Photoaffinity Analogues of Farnesyl Pyrophosphate Transferable by Protein Farnesyl Transferase

Abstract

Farnesylation is a posttranslational lipid modification in which a 15-carbon farnesyl isoprenoid is linked via a thioether bond to specific cysteine residues of proteins in a reaction catalyzed by protein farnesyltransferase (FTase). We synthesized analogues (3−6) of farnesyl pyrophosphate (FPP) to probe the range of modifications possible to the FPP skeleton which allow for efficient transfer by FTase. Photoaffinity analogues of FPP (5, 6) were prepared by substituting perfluorophenyl azide functional groups for the ω-terminal isoprene of FPP. Substituted anilines replace the ω-terminal isoprene in analogues 3 and 4. Compounds 3−5 were prepared by reductive amination of the appropriate anilines with 8-oxo-geranyl acetate, followed by ester hydrolysis, chlorination, and pyrophosphorylation. Additional substitution of three methylenes for the β-isoprene of FPP gave photoprobe 6 in nine steps.
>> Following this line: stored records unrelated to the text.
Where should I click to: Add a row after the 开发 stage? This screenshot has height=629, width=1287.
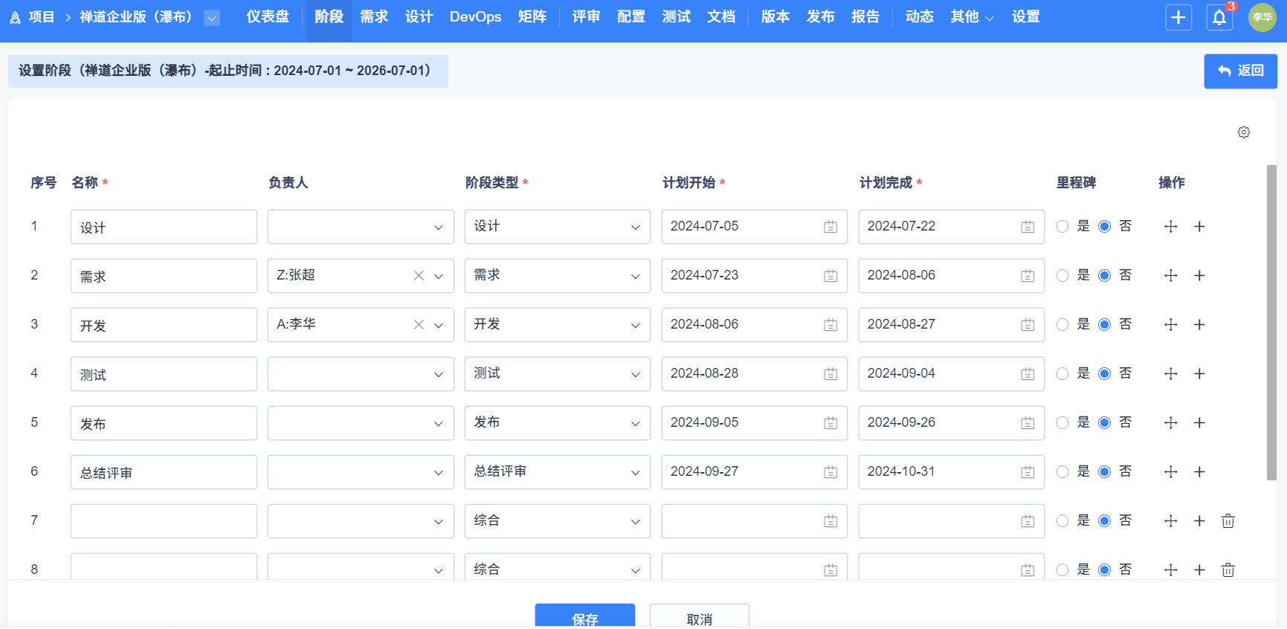pos(1199,325)
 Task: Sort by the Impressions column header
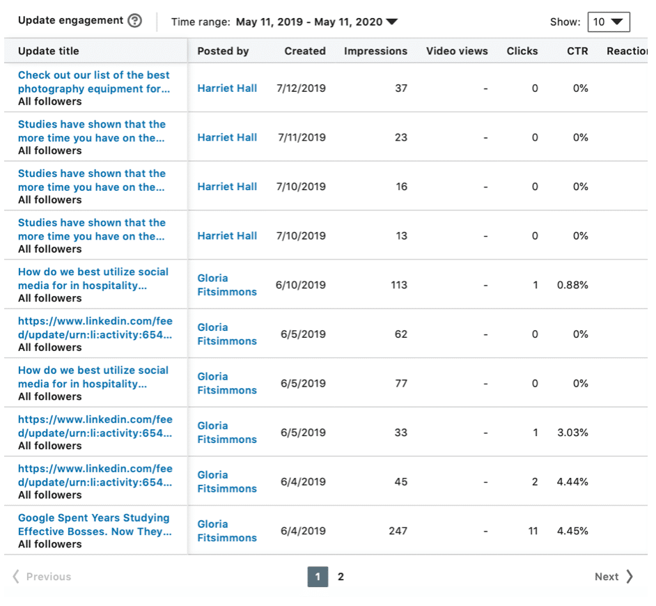pyautogui.click(x=375, y=51)
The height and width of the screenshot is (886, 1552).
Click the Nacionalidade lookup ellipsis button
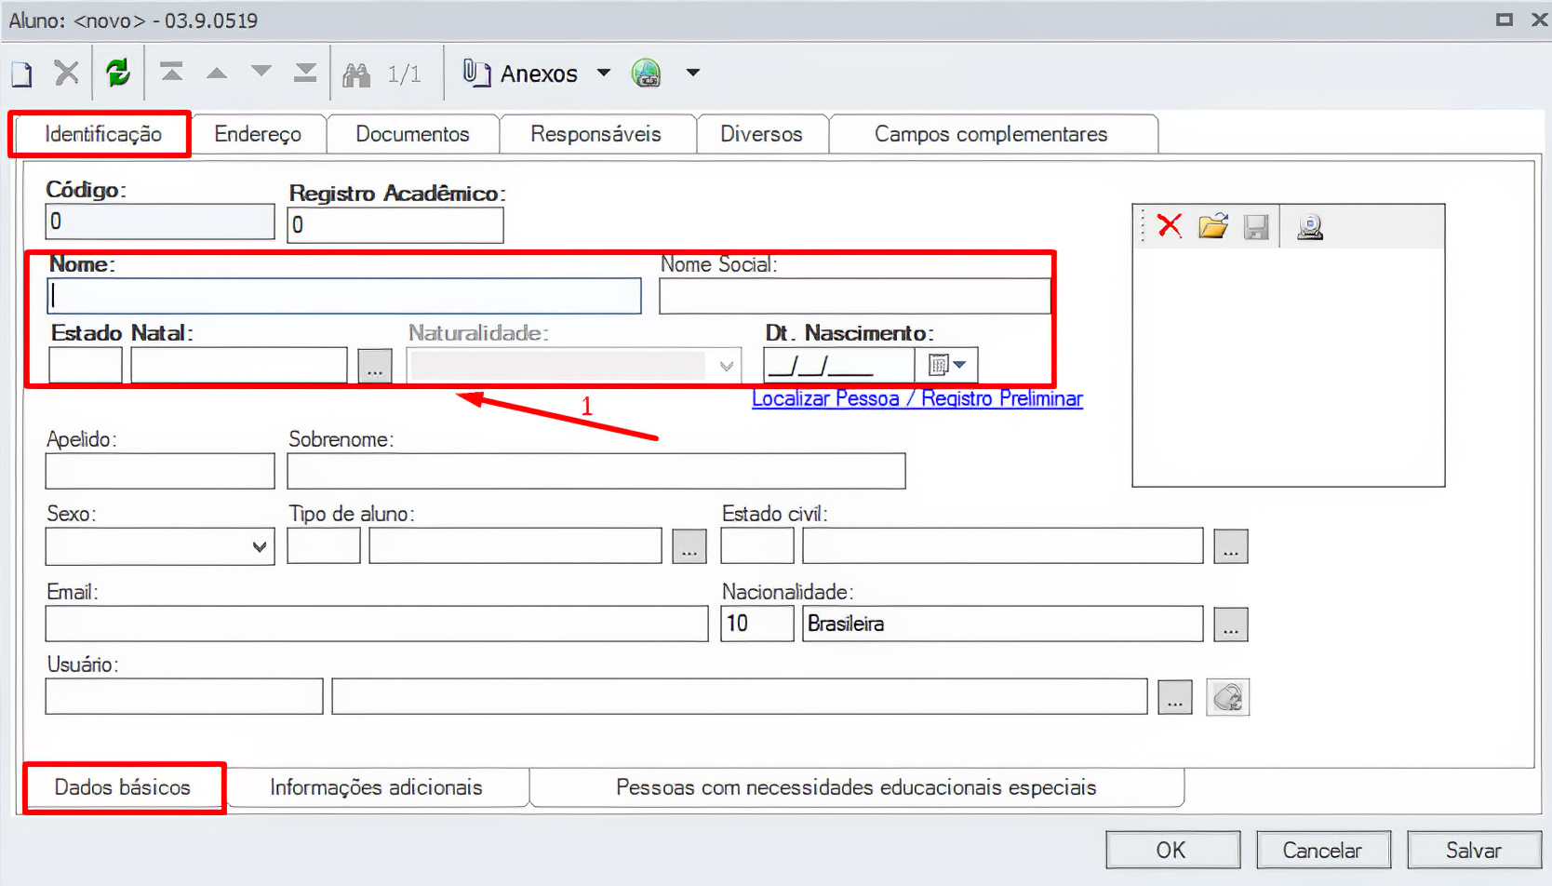(x=1230, y=624)
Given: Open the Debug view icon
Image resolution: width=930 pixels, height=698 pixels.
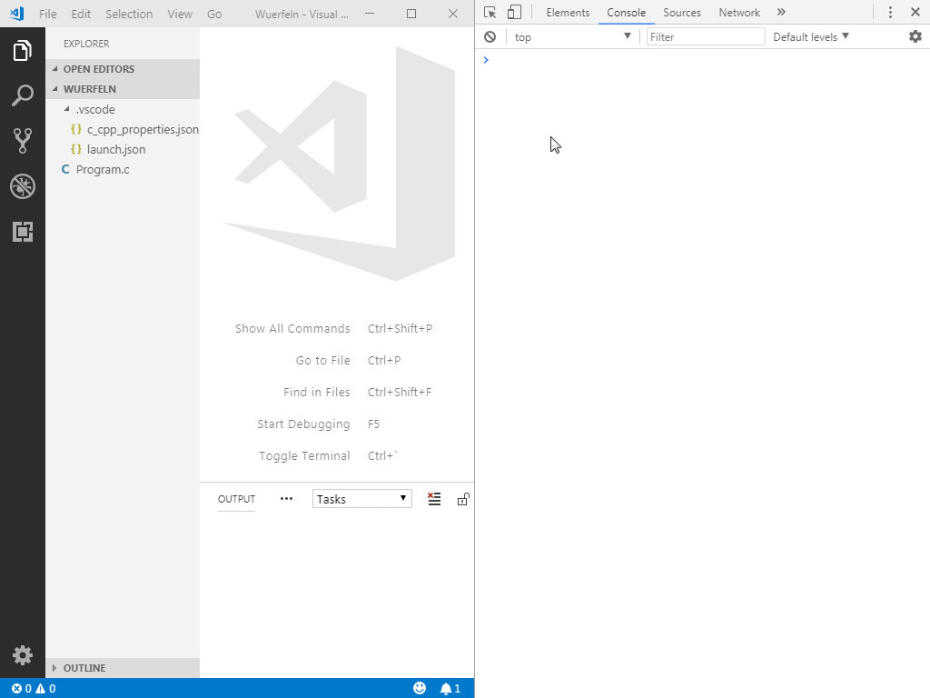Looking at the screenshot, I should [22, 186].
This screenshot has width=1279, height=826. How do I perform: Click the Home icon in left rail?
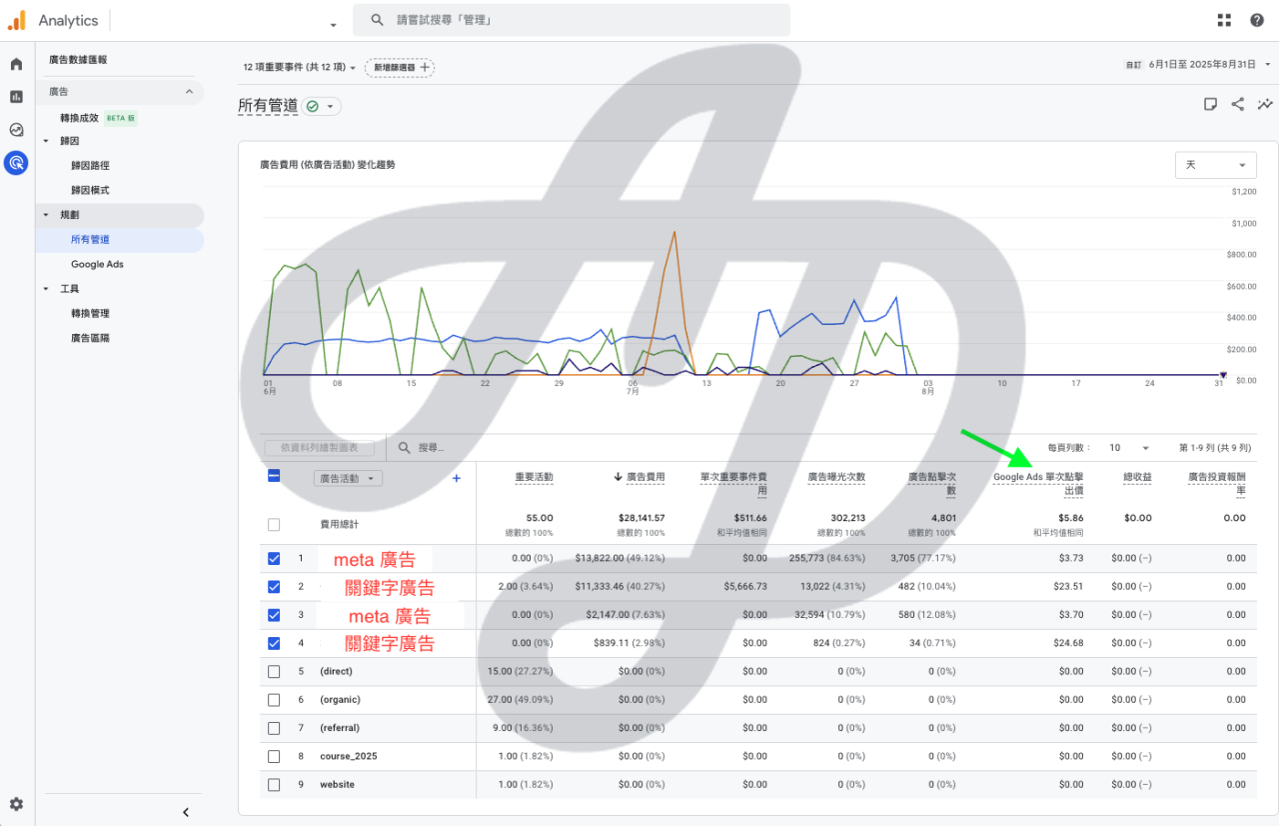(x=16, y=64)
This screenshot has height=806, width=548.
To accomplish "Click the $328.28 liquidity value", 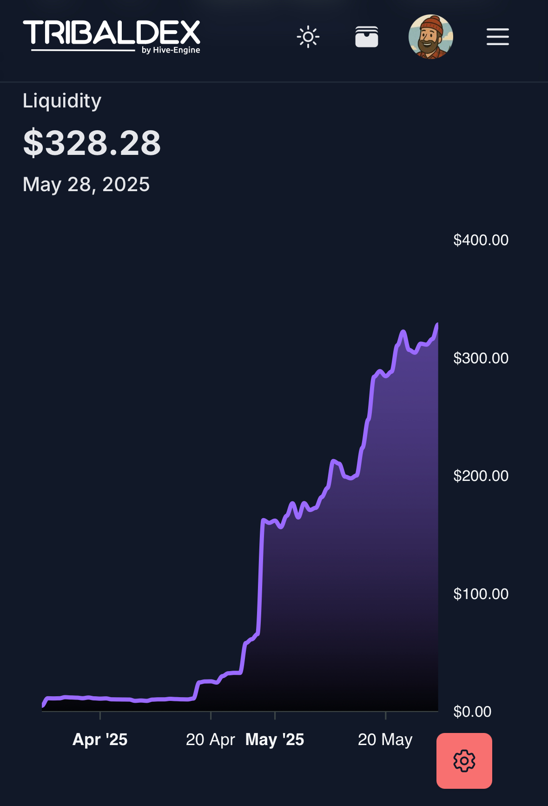I will tap(92, 143).
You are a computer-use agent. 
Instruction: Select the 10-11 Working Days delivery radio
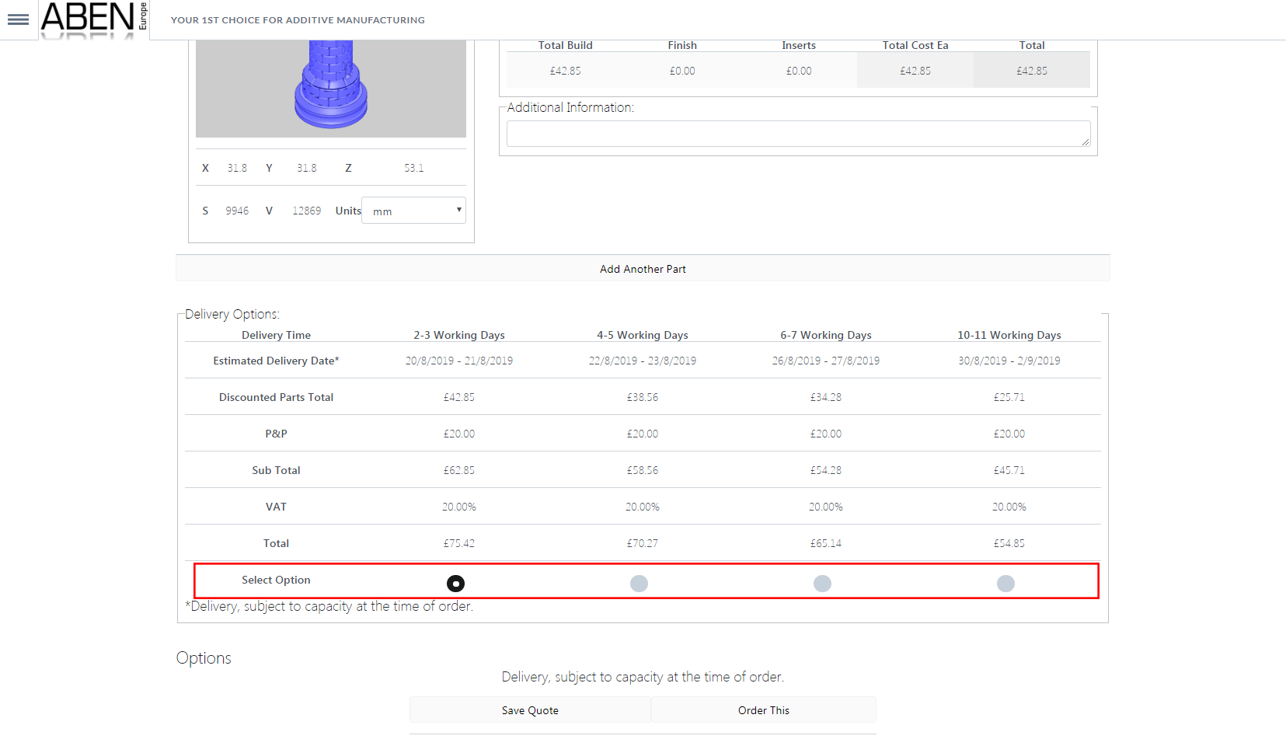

Preparation of the analogues required TiCl₄-mediated imine formation prior to NaBH(OAc)₃ reduction for anilines with a pK_a < 1. The azide moiety was not affected by Ph₃PCl₂ conversion of allylic alcohols 13−16 into corresponding chlorides 17−20. Analogues 3−6 are efficiently transferred to target N-dansyl-GCVLS peptide substrate by mammalian FTase. Comparison of analogue structures and kinetics of transfer to those of FPP reveals that ring fluorination and para substituents have little effect on the affinity of the analogue pyrophosphate for FTase and its transfer efficiency. These results are also supported with models of the analogue binding modes in the active site of FTase. The transferable azide photoprobe 5 photoinactivates FTase. Transferable analogues 5 and 6 allow the formation of appropriately posttranslationally modified photoreactive peptide probes of isoprene function.